Records drawn from a dataset
=== Begin Enclosure ===
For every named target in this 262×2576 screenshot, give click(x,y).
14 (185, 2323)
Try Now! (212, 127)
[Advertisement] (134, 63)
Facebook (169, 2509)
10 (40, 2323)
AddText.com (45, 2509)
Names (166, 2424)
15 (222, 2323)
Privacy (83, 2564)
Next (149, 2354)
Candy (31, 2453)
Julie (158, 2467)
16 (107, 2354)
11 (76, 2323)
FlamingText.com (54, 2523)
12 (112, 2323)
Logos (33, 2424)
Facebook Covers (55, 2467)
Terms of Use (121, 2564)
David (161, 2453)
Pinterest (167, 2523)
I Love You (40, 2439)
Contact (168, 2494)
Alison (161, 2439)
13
=== End Enclosure ===
◆ **WHAT YOU ARE ASKED TO DO**
Each line of the records above should be copied exactly.

◆ **EXPECTED ANSWER**
For every named target in this 262×2576 screenshot, give click(x,y).
14 (185, 2323)
Try Now! (212, 127)
[Advertisement] (134, 63)
Facebook (169, 2509)
10 (40, 2323)
AddText.com (45, 2509)
Names (166, 2424)
15 (222, 2323)
Privacy (83, 2564)
Next (149, 2354)
Candy (31, 2453)
Julie (158, 2467)
16 (107, 2354)
11 (76, 2323)
FlamingText.com (54, 2523)
12 (112, 2323)
Logos (33, 2424)
Facebook Covers (55, 2467)
Terms of Use (121, 2564)
David (161, 2453)
Pinterest (167, 2523)
I Love You (40, 2439)
Contact (168, 2494)
Alison (161, 2439)
13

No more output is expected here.